=== RECORDS SHOWN ===
+ + +

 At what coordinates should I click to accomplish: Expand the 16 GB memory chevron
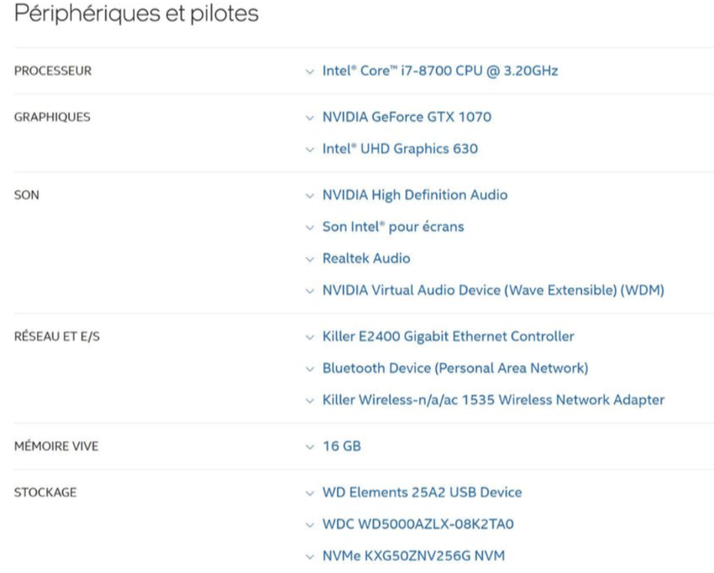point(310,447)
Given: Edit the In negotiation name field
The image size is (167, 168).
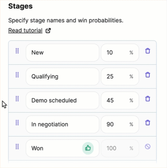Looking at the screenshot, I should pyautogui.click(x=63, y=124).
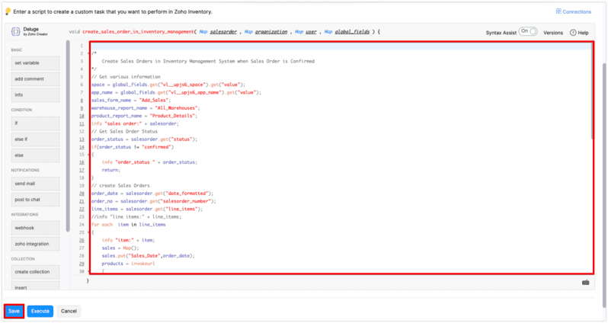Choose the 'else if' condition block

point(34,139)
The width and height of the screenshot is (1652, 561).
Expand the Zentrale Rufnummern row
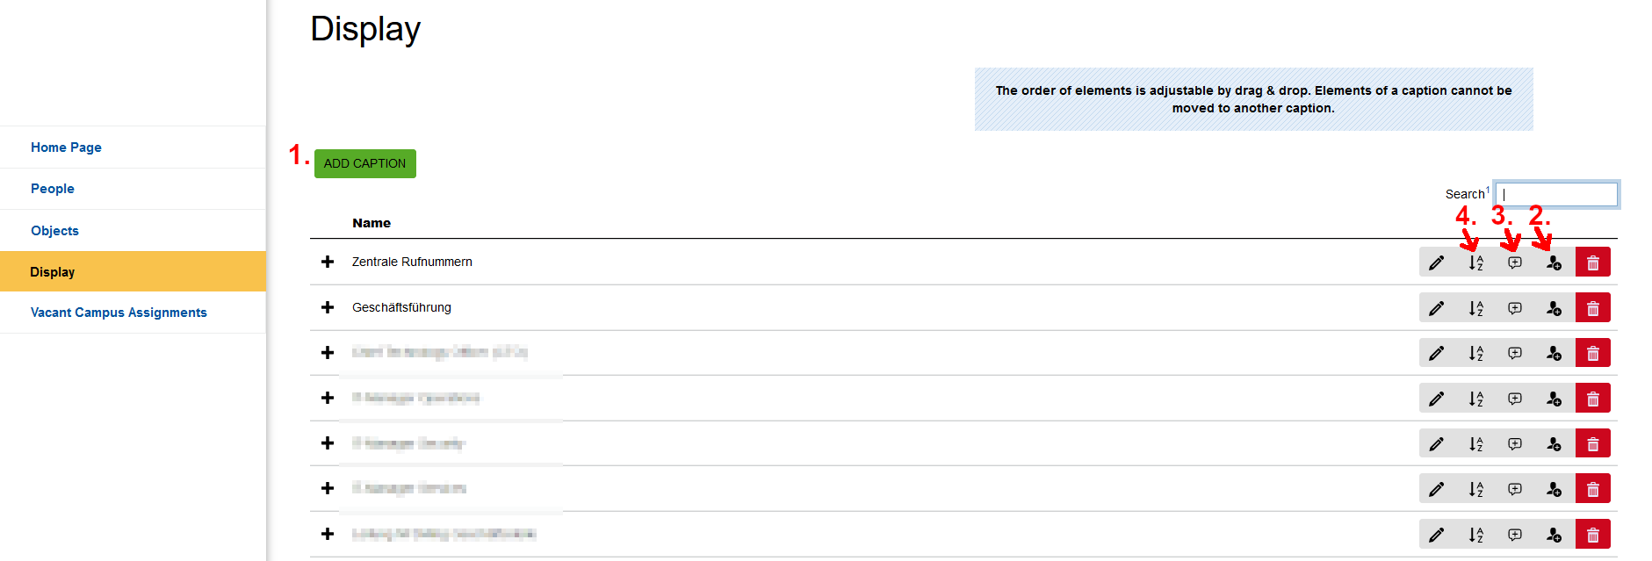[x=328, y=262]
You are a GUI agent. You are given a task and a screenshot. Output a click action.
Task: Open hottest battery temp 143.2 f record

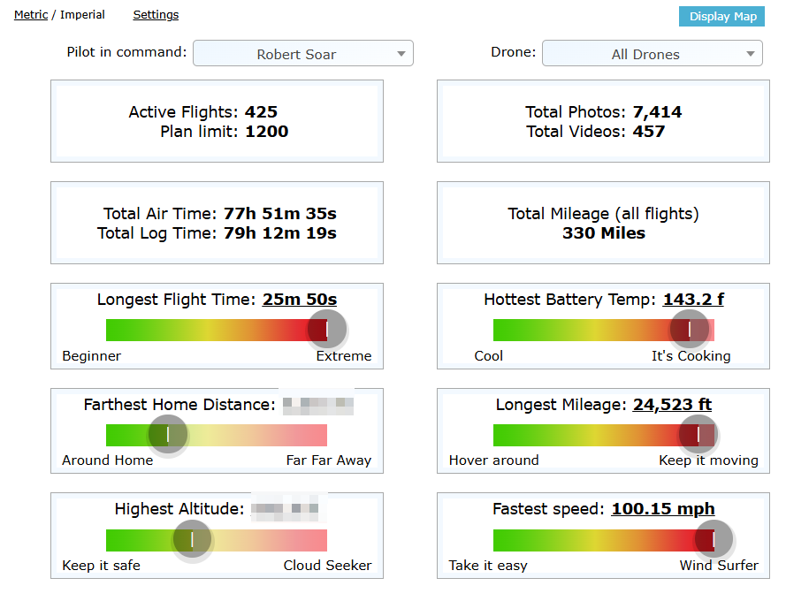click(x=693, y=300)
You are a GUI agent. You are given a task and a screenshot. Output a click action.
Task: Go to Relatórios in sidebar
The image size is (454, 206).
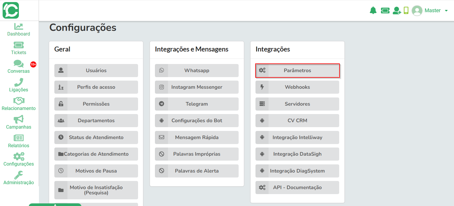tap(19, 142)
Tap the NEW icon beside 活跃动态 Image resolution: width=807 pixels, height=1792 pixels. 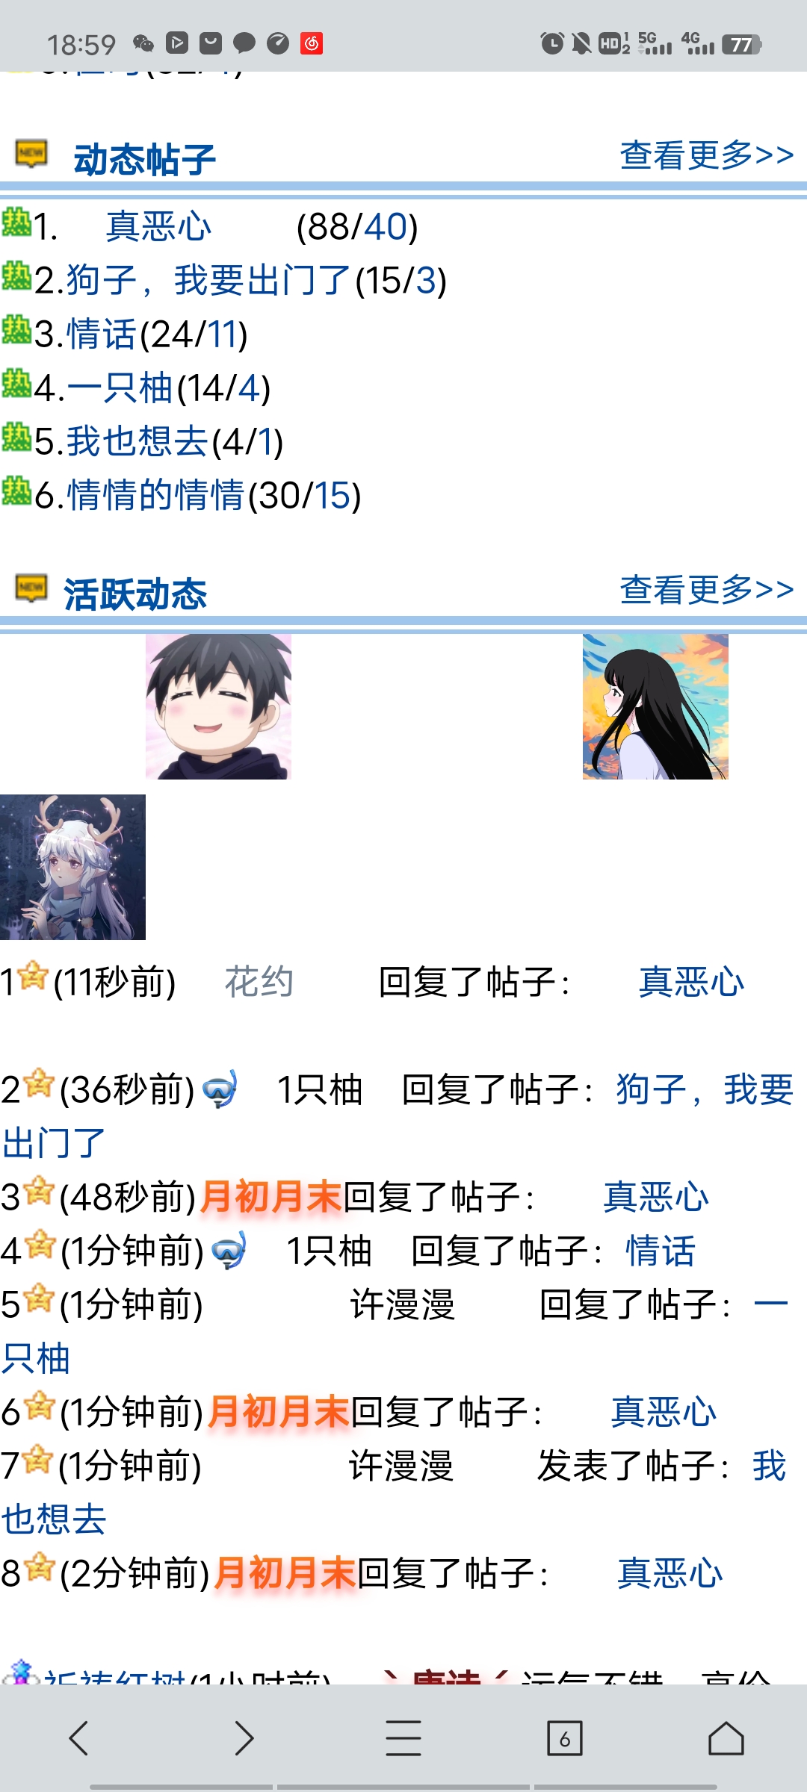pyautogui.click(x=31, y=589)
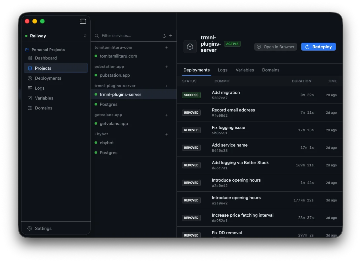Select the getvolans.app service
This screenshot has width=361, height=262.
(114, 123)
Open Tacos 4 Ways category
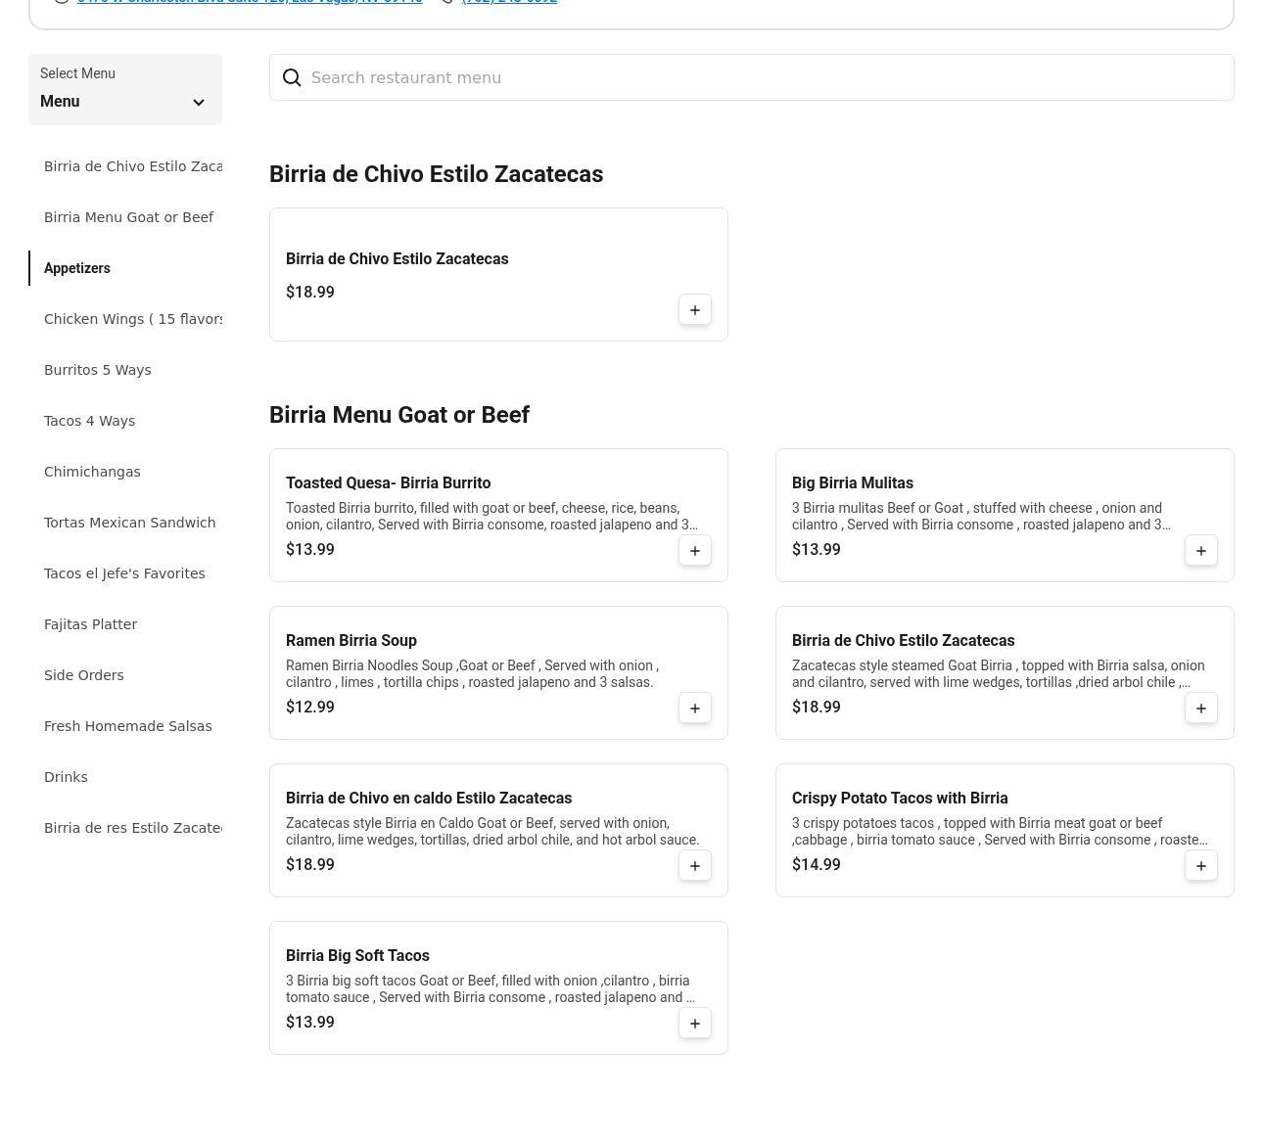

+ + +

=== TASK DESCRIPTION ===
Each line from the first line of the material above through the line containing "The width and" is to be reproduced exactly, with both ends kept and pictures left out.

=== WRITTEN SOLUTION ===
 At what coordinates should I click to accomplish: Expand the 16 GB memory chevron
point(310,447)
Given: Edit the In negotiation name field
The image size is (167, 168).
Looking at the screenshot, I should pyautogui.click(x=63, y=124).
Choose the 'else if' condition block

point(34,139)
The width and height of the screenshot is (1652, 561).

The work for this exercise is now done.